Sam got decent grades in his A-levels, and was planning to go to university next year, after working for a few months to save up the cash to go travelling. Probably with Ollie. Now he must feel like everything has slid away from him.

“I think I’m on to about Plan W now, Mum. Anyway, what did you do? Drink a whole bottle of Baileys while you watched a film and wondered what you’re going to do now Gran’s not around? Your hair looks nice, by the way.”

I have nice hair – it is thick and long and a rich deep brown shade that doesn’t need any help. It’s probably my best feature, as the rest of me is really normal and dull. I’m average height, slightly overweight but not yet panicking about it while I fit into a size 14, and have brown eyes to match the hair. I spend a lot of time looking in mirrors because of my job, and never see much to write home about – I’m just ordinary, I suppose.

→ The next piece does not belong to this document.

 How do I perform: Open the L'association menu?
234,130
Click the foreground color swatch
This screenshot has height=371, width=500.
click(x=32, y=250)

I haven’t made any effort tonight, though, and am confused by his compliment, until I put a hand to my head and realise that at some point during the evening, I’ve tied strands of tinsel around my ponytail.

“Ah. Yes. Christmas spirit,” I reply.

“More like whisky-based spirit I’d say. What did you watch?Empire Strikes Back?”

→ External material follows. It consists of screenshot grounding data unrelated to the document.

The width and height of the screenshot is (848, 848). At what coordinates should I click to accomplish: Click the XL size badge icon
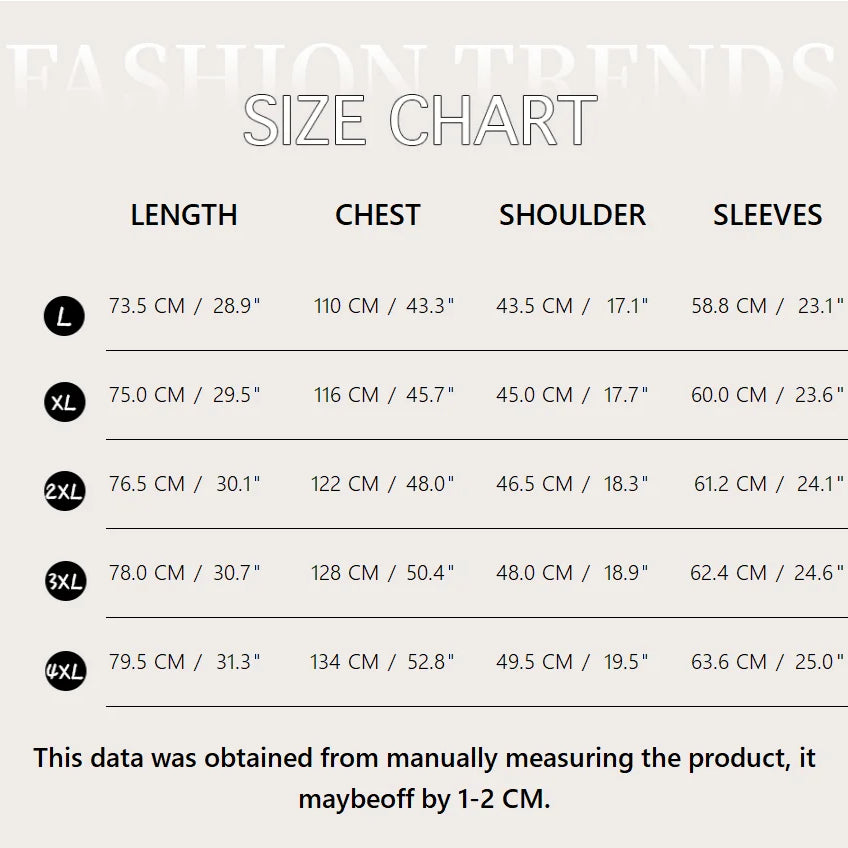(x=65, y=403)
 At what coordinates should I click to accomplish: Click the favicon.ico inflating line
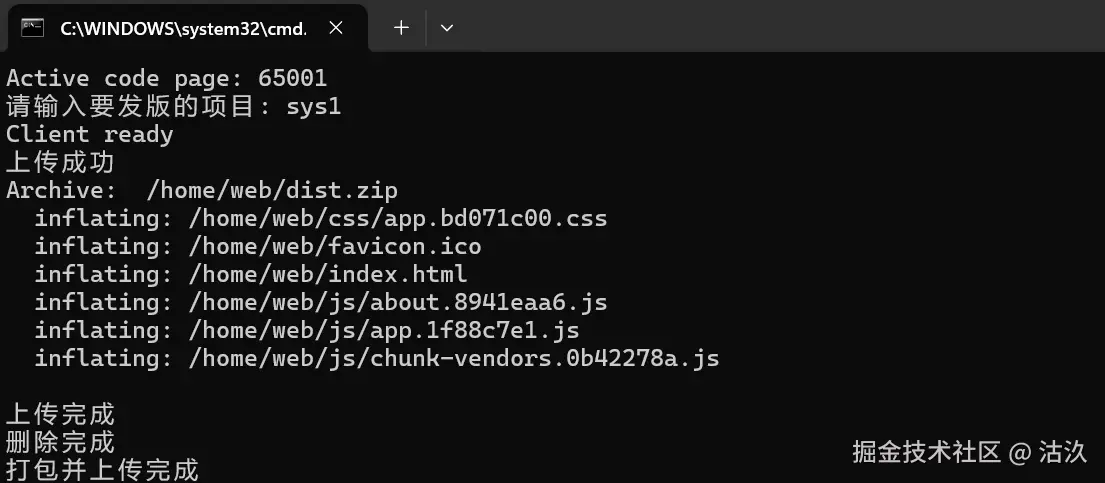pos(258,247)
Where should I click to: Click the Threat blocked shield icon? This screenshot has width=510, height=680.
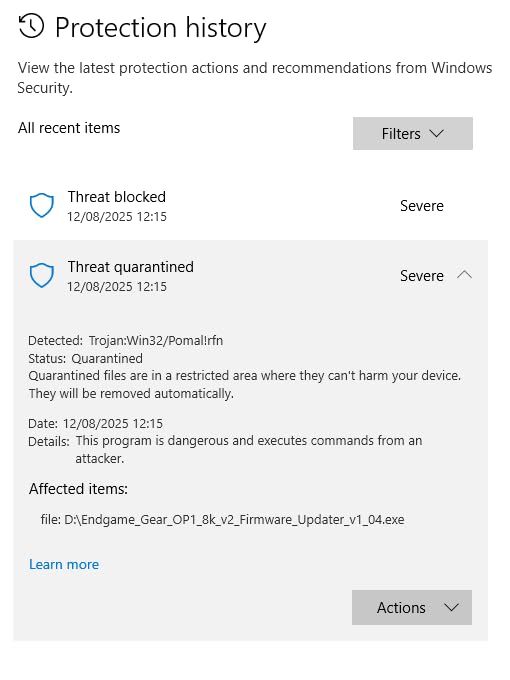click(x=42, y=206)
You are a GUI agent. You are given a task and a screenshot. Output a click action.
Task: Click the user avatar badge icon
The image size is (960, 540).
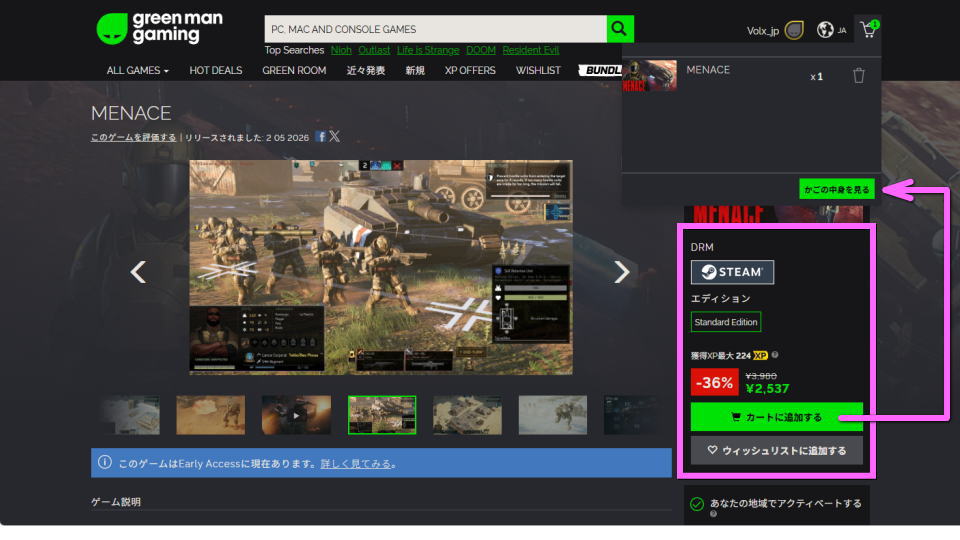pos(794,30)
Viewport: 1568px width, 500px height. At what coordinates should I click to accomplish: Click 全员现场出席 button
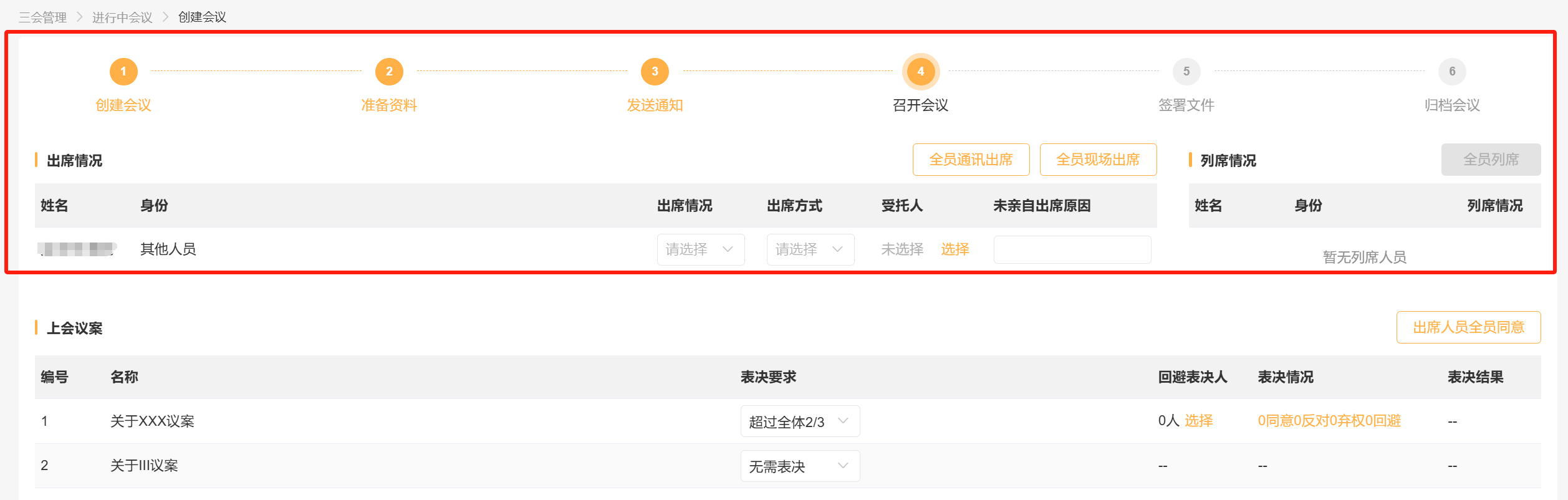1098,160
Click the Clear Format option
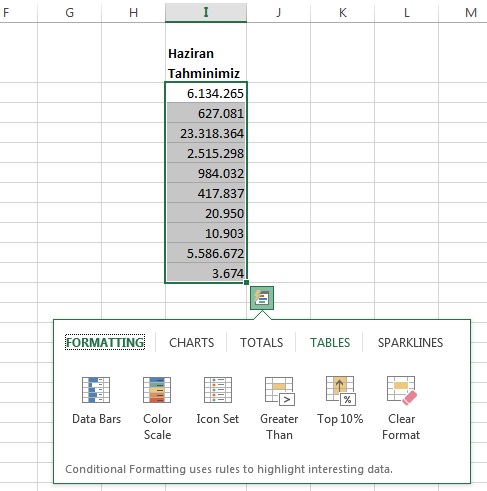 coord(401,408)
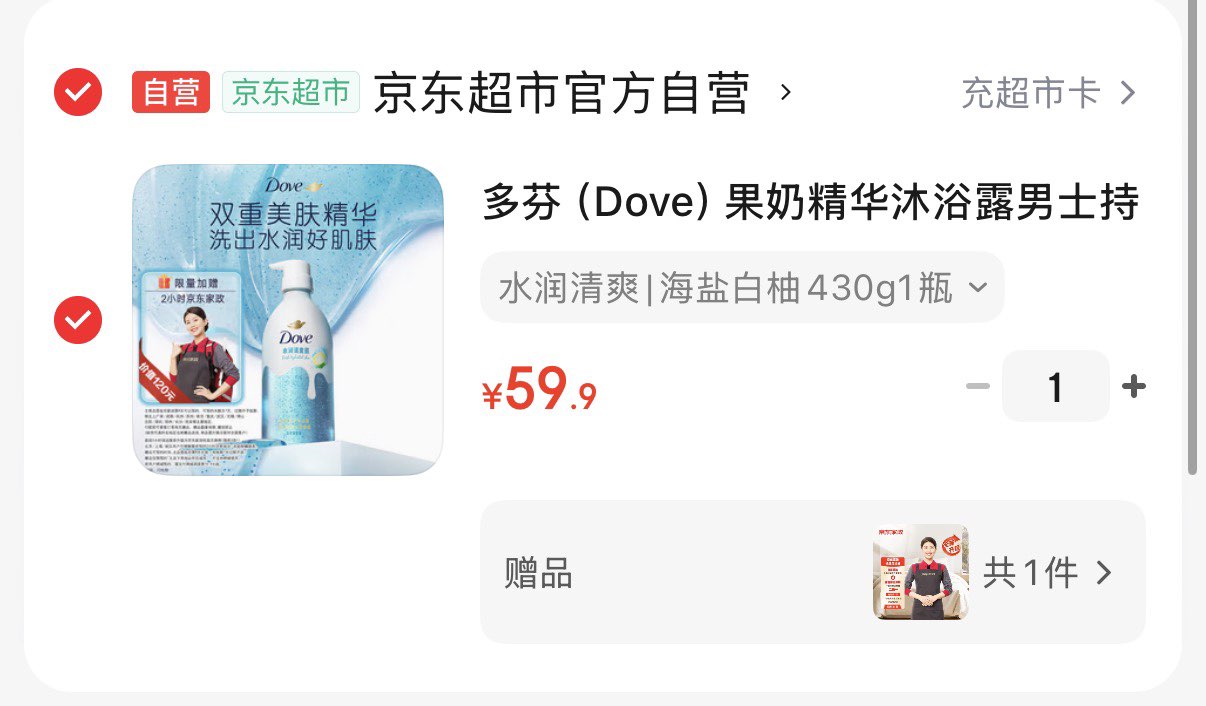The height and width of the screenshot is (706, 1206).
Task: Open the 多芬 (Dove) 果奶精华沐浴露 product title
Action: pos(812,203)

That is my favourite film of all time, so it’s a pretty safe bet – but tonight I didn’t feel like I could cope with the emotional load of seeing Han Solo’s face after he’s been frozen in carbonite. It would have been too much for my fragile state of mind.

“Nope –Gremlins. It’s kind of Christmassy.”

“Is that the one with the little creatures, and the rule is they can’t drink Baileys after midnight or they turn evil?”

“Ha ha, very funny. Do you want a crisp?”

I hold out the bowl, and he shrugs and helps himself. We are, I decide, quite the pitiful pair, sitting on the sofa feeling sorry for ourselves. This is not shaping up to be anywhere in the neighbourhood of magical for either of us, and that makes me sad. This might be the last Christmas he is at home, and it is our first Christmas without my mum, and I have this burning desire for things to be better for us. I turn it over in my mind and come to a conclusion.

“We’re going away,” I announce, firmly. “For Christmas. We’re going away. To somewhere magical.”

Sam raises one eyebrow at me, finishes chewing his cheese and onion, and replies: “Where are we going?”

“We’re going to an unspecified place in the South West of England. I know what it looks like, but I don’t know its name, or where exactly it is, or how to get there. That’s where we’re going.”

“Right,” he replies, stretching and standing up tall. “Well, that sounds very definite. I’m off to bed.”